Panthers Around The World: Trip to New York City

Sara Paredes, Feature Editor

While many 16-year-olds celebrate their birthdays by throwing an elaborate party or receiving a brand-new car, my 16 was sweet in its own way. From Oct. 5 to Oct. 9, I traveled to New York City and spent the weekend with my sleepaway camp friends, art and the sights of New York — my mother’s birthday gift to me. 

I am currently taking AP Art History, and as soon as I heard some of the 250 pieces listed in the curriculum were on display in various museums around New York, I jumped to make a list of where I could find them around the city. 

Art: The Museum of Modern Art

Walking into the MoMA after arriving in NYC, my intentions were very clear. After meticulously planning and mapping out where pieces such as #120: “The Starry Night,” #126: “Les Demoiselles d’Avignon” and #145: “Woman 1” could be found, I spent around an hour and 30 minutes hunting down these famous pieces that I will eventually study during the school year. 

While lists six APAH pieces kept in the museum, only the three listed above were on display during my visit. Even so, seeing one of the most famous art pieces in the world in real life, “The Starry Night,” was an unforgettable experience. 

Art: The Metropolitan Museum of Art

While the MoMA contains solely modern art, the MET’s 2.2 million square feet of art, architecture, sculptures and so much more can leave one wandering the galleries for hours on end. 

For me, visiting the MET on my first day in NYC meant continuing the hunt for the APAH artworks that call New York home. These included: “New York Kouros,” not on the list but is still discussed in class, #25: “Lamassu from the citadel of Sargon II,” #21: “Kneeling Statue of Hatshepsut” and #109: “The Oxbow (View from Mount Holyoke, Northampton, Massachusetts, After a Thunderstorm).” 

While I had put a total of seven pieces on my art-hunting agenda, unfortunately, we had gotten there too late and the museum was nearly closing. As of now, the MET also holds #202: “Shiva as Lord of Dance,” #66: “Annunciation Triptych” and #119: “The Burghers of Calais.”

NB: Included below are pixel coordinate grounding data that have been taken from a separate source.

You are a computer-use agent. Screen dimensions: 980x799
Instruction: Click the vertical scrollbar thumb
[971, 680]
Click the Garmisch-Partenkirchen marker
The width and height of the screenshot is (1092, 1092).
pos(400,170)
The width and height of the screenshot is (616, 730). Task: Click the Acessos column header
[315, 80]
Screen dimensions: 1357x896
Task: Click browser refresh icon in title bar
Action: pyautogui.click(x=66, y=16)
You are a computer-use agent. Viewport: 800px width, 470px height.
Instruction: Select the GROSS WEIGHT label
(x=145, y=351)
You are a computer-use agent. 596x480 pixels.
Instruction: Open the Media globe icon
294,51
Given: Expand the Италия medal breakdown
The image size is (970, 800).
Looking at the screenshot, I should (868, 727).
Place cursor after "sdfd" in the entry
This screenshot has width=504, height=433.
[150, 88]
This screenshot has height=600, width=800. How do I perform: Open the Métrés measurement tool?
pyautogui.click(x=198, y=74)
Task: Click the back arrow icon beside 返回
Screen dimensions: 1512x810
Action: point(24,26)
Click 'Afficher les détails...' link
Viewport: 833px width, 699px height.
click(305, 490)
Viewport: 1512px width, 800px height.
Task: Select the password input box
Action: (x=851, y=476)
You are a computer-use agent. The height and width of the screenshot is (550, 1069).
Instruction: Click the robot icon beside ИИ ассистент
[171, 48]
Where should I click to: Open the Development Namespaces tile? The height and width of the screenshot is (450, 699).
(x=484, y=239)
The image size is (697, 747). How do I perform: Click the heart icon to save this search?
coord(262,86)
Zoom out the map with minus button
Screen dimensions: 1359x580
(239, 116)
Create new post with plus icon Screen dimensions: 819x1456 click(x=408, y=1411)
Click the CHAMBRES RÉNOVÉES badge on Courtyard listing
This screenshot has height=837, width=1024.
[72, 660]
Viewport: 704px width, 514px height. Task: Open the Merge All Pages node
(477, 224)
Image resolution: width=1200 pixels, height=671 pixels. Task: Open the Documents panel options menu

Art: The Solomon R. Guggenheim Museum

My third art museum stop was spontaneous and outside of my APAH hunt. Known for the iconic rotunda-style interior, the Guggenheim Museum is the permanent home of various Picasso, Van Gogh, Monet, Manet and Cezanne impressionist art pieces. At the time of my visit, the first, third and fourth floors were undergoing an installation process, but my visit to the Guggenheim, while short-lived, was still a pleasant experience.  

Following my art hunt around Midtown, my second day in NYC was spent in the Lower East Side and SoHo — mostly thrift shopping. 

Shopping: Beacon’s Closet

At my first thrift store stop, the line down the block proved to be seriously worth it. Despite the moderate to high price range, Beacon’s Closet was probably some of the best thrifting I have ever done. With an expansive selection of shoes, clothes and accessories of every style, I spent around an hour perusing the store’s racks and walked out with a bag chock-full of clothes. 

Shopping: Buffalo Exchange

While Beacon’s Closet was a bit more of an organized experience than this overwhelming thrift stop, Buffalo Exchange had its own flare of organized chaos. The store also had an extremely wide variety of options — even a section dedicated to Halloween costumes. I spent less time in this store but walked out with a pair of deep red corduroy pants and a white fringed jacket. 

Buffalo Exchange and Beacon’s Closet both emphasize their buying and selling systems in order to preserve their sustainable take on shopping, which contributes to thrift stores gaining popularity in New York City and around the world. 

Shopping: MoMA Design Store

This location was probably my favorite shopping destination from this trip. With three locations throughout Midtown and Downtown Manhattan, the MoMA Design Store contains all kinds of out-of-the-box items. From funky kitchen utilities to grade-A sound systems and eclectic furniture and room decor, I could not resist making purchases in this store. 

While I visited two of the three Design Store locations in Manhattan, the SoHo location was by far the most impressive, with its two floors and a much wider range of items than the store located across the street from the MoMA museum in Midtown.  

On top of my shopping and art hunt, a visit to NYC would not have been complete without a trip to some of the popular landmarks and sightseeing attractions. During my time in the Lower West Side, I also visited the Vessel — a 150-foot tall structure and popular tourist attraction — in Hudson Yards. I walked the Highline, a one-mile-long elevated park constructed on a former New York Central Railroad in Chelsea and visited the Stonewall Inn in the heart of Greenwich Village, a historical landmark and the site of the 1969 riots that triggered the beginning of the Gay Rights Movement.